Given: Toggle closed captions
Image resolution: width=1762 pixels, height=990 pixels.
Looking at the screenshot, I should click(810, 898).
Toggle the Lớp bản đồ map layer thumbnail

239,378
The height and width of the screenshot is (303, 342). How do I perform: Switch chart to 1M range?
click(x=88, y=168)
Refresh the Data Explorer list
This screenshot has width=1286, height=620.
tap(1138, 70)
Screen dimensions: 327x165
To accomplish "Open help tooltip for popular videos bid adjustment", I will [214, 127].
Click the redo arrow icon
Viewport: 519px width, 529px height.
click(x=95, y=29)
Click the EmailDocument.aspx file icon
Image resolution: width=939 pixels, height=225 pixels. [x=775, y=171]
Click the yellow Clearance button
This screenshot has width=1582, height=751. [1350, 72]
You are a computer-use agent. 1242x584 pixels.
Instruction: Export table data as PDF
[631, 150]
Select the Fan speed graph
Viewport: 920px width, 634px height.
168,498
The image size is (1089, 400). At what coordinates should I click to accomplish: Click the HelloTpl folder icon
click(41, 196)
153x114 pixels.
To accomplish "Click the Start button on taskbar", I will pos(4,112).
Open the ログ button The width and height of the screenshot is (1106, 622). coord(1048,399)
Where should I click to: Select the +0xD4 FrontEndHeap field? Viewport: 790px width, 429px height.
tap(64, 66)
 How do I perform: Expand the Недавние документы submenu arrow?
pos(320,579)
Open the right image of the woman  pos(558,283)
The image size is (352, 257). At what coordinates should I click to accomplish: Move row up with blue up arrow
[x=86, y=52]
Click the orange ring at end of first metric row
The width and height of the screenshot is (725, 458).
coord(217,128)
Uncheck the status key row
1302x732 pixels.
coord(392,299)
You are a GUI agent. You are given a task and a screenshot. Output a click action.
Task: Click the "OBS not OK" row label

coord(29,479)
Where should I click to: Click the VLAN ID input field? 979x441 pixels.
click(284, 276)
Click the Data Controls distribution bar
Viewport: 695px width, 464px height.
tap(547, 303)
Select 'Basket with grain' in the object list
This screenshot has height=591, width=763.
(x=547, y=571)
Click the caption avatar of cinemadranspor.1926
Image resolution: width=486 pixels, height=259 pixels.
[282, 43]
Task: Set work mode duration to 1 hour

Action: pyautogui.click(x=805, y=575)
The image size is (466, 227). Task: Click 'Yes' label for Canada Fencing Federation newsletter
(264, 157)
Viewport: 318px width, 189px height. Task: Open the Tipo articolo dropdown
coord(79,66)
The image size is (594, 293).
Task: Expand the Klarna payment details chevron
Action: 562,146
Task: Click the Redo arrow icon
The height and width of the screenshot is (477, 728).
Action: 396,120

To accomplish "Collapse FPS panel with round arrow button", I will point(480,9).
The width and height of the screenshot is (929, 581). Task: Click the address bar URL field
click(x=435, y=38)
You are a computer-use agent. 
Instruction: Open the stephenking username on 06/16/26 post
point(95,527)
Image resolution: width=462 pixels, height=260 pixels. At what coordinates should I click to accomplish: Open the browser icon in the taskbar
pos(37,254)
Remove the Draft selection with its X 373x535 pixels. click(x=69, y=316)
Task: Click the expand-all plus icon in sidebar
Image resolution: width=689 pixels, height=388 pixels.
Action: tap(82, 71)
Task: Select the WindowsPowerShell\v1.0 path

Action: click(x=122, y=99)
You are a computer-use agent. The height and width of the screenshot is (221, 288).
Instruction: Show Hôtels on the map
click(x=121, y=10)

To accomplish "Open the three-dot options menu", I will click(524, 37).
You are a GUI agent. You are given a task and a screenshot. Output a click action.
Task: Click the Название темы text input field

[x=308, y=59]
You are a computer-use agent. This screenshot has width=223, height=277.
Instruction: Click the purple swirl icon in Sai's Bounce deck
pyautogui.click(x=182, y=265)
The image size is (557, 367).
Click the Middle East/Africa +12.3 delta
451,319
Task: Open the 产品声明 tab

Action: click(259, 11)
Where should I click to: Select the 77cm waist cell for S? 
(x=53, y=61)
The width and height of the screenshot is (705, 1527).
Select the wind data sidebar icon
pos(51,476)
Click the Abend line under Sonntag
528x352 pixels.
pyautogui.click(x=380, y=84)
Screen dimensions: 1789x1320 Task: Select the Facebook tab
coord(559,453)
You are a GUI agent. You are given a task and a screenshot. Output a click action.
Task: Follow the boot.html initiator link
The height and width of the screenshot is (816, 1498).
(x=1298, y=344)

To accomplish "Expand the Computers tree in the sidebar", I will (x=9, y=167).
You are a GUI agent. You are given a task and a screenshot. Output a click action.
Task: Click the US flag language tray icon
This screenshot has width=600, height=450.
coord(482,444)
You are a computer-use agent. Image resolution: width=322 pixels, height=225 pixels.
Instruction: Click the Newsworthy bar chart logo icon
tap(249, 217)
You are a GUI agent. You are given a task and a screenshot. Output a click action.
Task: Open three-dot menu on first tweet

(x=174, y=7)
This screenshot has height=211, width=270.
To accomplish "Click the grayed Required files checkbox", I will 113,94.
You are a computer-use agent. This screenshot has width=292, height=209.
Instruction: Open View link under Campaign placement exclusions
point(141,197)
==*==
__TASK TO COMPLETE__. Return the lines above unchanged, word for word.

__COMPLETED EXERCISE__.
Given: Toggle closed captions
Image resolution: width=1762 pixels, height=990 pixels.
Looking at the screenshot, I should click(810, 898).
Toggle the Lớp bản đồ map layer thumbnail

239,378
The height and width of the screenshot is (303, 342). How do I perform: Switch chart to 1M range?
click(x=88, y=168)
Refresh the Data Explorer list
This screenshot has width=1286, height=620.
tap(1138, 70)
Screen dimensions: 327x165
To accomplish "Open help tooltip for popular videos bid adjustment", I will [214, 127].
Click the redo arrow icon
Viewport: 519px width, 529px height.
click(x=95, y=29)
Click the EmailDocument.aspx file icon
Image resolution: width=939 pixels, height=225 pixels. [x=775, y=171]
Click the yellow Clearance button
This screenshot has width=1582, height=751. [1350, 72]
You are a computer-use agent. 1242x584 pixels.
Instruction: Export table data as PDF
[631, 150]
Select the Fan speed graph
Viewport: 920px width, 634px height.
168,498
The image size is (1089, 400). At what coordinates should I click to accomplish: Click the HelloTpl folder icon
click(41, 196)
153x114 pixels.
To accomplish "Click the Start button on taskbar", I will pos(4,112).
Open the ログ button The width and height of the screenshot is (1106, 622). coord(1048,399)
Where should I click to: Select the +0xD4 FrontEndHeap field? Viewport: 790px width, 429px height.
tap(64, 66)
 How do I perform: Expand the Недавние документы submenu arrow?
pos(320,579)
Open the right image of the woman  pos(558,283)
The image size is (352, 257). At what coordinates should I click to accomplish: Move row up with blue up arrow
[x=86, y=52]
Click the orange ring at end of first metric row
The width and height of the screenshot is (725, 458).
coord(217,128)
Uncheck the status key row
1302x732 pixels.
coord(392,299)
You are a GUI agent. You are given a task and a screenshot. Output a click action.
Task: Click the "OBS not OK" row label

coord(29,479)
Where should I click to: Click the VLAN ID input field? 979x441 pixels.
click(284, 276)
Click the Data Controls distribution bar
Viewport: 695px width, 464px height.
tap(547, 303)
Select 'Basket with grain' in the object list
This screenshot has height=591, width=763.
(x=547, y=571)
Click the caption avatar of cinemadranspor.1926
Image resolution: width=486 pixels, height=259 pixels.
[282, 43]
Task: Set work mode duration to 1 hour

Action: pyautogui.click(x=805, y=575)
The image size is (466, 227). Task: Click 'Yes' label for Canada Fencing Federation newsletter
(264, 157)
Viewport: 318px width, 189px height. Task: Open the Tipo articolo dropdown
coord(79,66)
The image size is (594, 293).
Task: Expand the Klarna payment details chevron
Action: 562,146
Task: Click the Redo arrow icon
The height and width of the screenshot is (477, 728).
Action: 396,120

To accomplish "Collapse FPS panel with round arrow button", I will point(480,9).
The width and height of the screenshot is (929, 581). Task: Click the address bar URL field
click(x=435, y=38)
You are a computer-use agent. 
Instruction: Open the stephenking username on 06/16/26 post
point(95,527)
Image resolution: width=462 pixels, height=260 pixels. At what coordinates should I click to accomplish: Open the browser icon in the taskbar
pos(37,254)
Remove the Draft selection with its X 373x535 pixels. click(x=69, y=316)
Task: Click the expand-all plus icon in sidebar
Image resolution: width=689 pixels, height=388 pixels.
Action: tap(82, 71)
Task: Select the WindowsPowerShell\v1.0 path

Action: click(x=122, y=99)
You are a computer-use agent. The height and width of the screenshot is (221, 288).
Instruction: Show Hôtels on the map
click(x=121, y=10)

To accomplish "Open the three-dot options menu", I will click(524, 37).
You are a GUI agent. You are given a task and a screenshot. Output a click action.
Task: Click the Название темы text input field

[x=308, y=59]
You are a computer-use agent. This screenshot has width=223, height=277.
Instruction: Click the purple swirl icon in Sai's Bounce deck
pyautogui.click(x=182, y=265)
The image size is (557, 367).
Click the Middle East/Africa +12.3 delta
451,319
Task: Open the 产品声明 tab

Action: click(259, 11)
Where should I click to: Select the 77cm waist cell for S? 
(x=53, y=61)
The width and height of the screenshot is (705, 1527).
Select the wind data sidebar icon
pos(51,476)
Click the Abend line under Sonntag
528x352 pixels.
pyautogui.click(x=380, y=84)
Screen dimensions: 1789x1320 Task: Select the Facebook tab
coord(559,453)
You are a GUI agent. You are given a task and a screenshot. Output a click action.
Task: Follow the boot.html initiator link
The height and width of the screenshot is (816, 1498).
(x=1298, y=344)

To accomplish "Expand the Computers tree in the sidebar", I will (x=9, y=167).
You are a GUI agent. You are given a task and a screenshot. Output a click action.
Task: Click the US flag language tray icon
This screenshot has width=600, height=450.
coord(482,444)
You are a computer-use agent. Image resolution: width=322 pixels, height=225 pixels.
Instruction: Click the Newsworthy bar chart logo icon
tap(249, 217)
You are a GUI agent. You are given a task and a screenshot. Output a click action.
Task: Open three-dot menu on first tweet

(x=174, y=7)
This screenshot has height=211, width=270.
To accomplish "Click the grayed Required files checkbox", I will 113,94.
You are a computer-use agent. This screenshot has width=292, height=209.
Instruction: Open View link under Campaign placement exclusions
point(141,197)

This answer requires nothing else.